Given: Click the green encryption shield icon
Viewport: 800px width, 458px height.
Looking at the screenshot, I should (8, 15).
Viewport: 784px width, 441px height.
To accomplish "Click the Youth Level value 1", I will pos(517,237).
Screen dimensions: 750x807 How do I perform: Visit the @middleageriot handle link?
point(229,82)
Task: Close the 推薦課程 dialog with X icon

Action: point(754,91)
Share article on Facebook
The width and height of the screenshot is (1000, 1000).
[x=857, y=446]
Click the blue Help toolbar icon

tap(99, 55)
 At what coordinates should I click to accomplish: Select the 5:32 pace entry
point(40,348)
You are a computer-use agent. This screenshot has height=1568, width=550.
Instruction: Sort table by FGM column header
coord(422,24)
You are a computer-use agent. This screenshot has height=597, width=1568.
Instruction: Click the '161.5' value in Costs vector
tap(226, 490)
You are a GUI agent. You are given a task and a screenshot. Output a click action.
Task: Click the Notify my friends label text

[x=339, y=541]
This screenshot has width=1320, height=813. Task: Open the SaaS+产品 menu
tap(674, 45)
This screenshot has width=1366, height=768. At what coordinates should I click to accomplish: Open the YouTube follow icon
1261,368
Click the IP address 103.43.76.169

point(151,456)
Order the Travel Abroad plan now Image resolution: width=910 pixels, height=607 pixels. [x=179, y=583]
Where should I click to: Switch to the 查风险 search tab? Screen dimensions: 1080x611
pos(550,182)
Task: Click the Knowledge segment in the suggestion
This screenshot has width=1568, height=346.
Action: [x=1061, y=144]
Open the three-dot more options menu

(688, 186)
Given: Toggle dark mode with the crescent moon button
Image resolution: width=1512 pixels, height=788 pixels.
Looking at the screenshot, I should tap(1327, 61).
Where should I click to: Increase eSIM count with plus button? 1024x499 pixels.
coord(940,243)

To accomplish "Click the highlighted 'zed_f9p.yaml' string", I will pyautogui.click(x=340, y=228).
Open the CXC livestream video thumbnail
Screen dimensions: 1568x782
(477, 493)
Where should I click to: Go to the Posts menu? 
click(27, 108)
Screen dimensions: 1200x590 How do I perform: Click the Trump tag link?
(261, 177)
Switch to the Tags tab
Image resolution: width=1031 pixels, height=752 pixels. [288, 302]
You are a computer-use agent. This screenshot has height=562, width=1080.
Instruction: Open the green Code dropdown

* Activity *
Gather each line in the data that holds the string "will".

* Response to the task *
To accomplish "Click the Youth Level value 1", I will pos(517,237).
To accomplish "Click the highlighted 'zed_f9p.yaml' string", I will pyautogui.click(x=340, y=228).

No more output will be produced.